▶ **Task description**
Of the lines below, reproduce exactly those from the line containing "Instruction: Expand the" to the end, including both the first and the last.

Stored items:
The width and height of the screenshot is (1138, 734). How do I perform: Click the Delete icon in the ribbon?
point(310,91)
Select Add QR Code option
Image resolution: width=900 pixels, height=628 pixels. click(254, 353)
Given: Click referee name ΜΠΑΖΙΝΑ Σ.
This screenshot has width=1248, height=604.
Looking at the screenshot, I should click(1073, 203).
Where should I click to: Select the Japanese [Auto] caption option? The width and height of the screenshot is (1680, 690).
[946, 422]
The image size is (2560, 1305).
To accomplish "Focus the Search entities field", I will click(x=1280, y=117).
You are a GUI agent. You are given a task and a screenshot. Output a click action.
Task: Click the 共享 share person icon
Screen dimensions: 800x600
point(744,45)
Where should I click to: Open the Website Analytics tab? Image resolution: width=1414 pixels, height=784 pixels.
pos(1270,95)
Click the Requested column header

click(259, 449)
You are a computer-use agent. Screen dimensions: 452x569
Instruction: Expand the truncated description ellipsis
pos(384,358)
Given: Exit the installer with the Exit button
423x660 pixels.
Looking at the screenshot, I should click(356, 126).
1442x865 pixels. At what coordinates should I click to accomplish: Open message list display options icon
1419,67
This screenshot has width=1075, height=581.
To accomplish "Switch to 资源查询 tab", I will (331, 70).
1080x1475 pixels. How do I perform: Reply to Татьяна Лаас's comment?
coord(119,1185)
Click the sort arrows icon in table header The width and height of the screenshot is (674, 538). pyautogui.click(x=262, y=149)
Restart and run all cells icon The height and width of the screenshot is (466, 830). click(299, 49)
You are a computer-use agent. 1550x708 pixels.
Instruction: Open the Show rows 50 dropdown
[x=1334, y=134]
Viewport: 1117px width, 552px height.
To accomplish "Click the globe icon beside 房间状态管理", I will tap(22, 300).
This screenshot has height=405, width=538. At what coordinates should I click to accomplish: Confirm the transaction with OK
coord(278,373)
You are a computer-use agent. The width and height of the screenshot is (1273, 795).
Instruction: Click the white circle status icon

▶ **Answer section**
Instruction: Expand the truncated description ellipsis
pos(384,358)
Given: Exit the installer with the Exit button
423x660 pixels.
Looking at the screenshot, I should click(356, 126).
1442x865 pixels. At what coordinates should I click to accomplish: Open message list display options icon
1419,67
This screenshot has width=1075, height=581.
To accomplish "Switch to 资源查询 tab", I will (331, 70).
1080x1475 pixels. How do I perform: Reply to Татьяна Лаас's comment?
coord(119,1185)
Click the sort arrows icon in table header The width and height of the screenshot is (674, 538). pyautogui.click(x=262, y=149)
Restart and run all cells icon The height and width of the screenshot is (466, 830). click(299, 49)
You are a computer-use agent. 1550x708 pixels.
Instruction: Open the Show rows 50 dropdown
[x=1334, y=134]
Viewport: 1117px width, 552px height.
To accomplish "Click the globe icon beside 房间状态管理", I will tap(22, 300).
This screenshot has height=405, width=538. At what coordinates should I click to accomplish: Confirm the transaction with OK
coord(278,373)
You are a computer-use agent. The width and height of the screenshot is (1273, 795).
Instruction: Click the white circle status icon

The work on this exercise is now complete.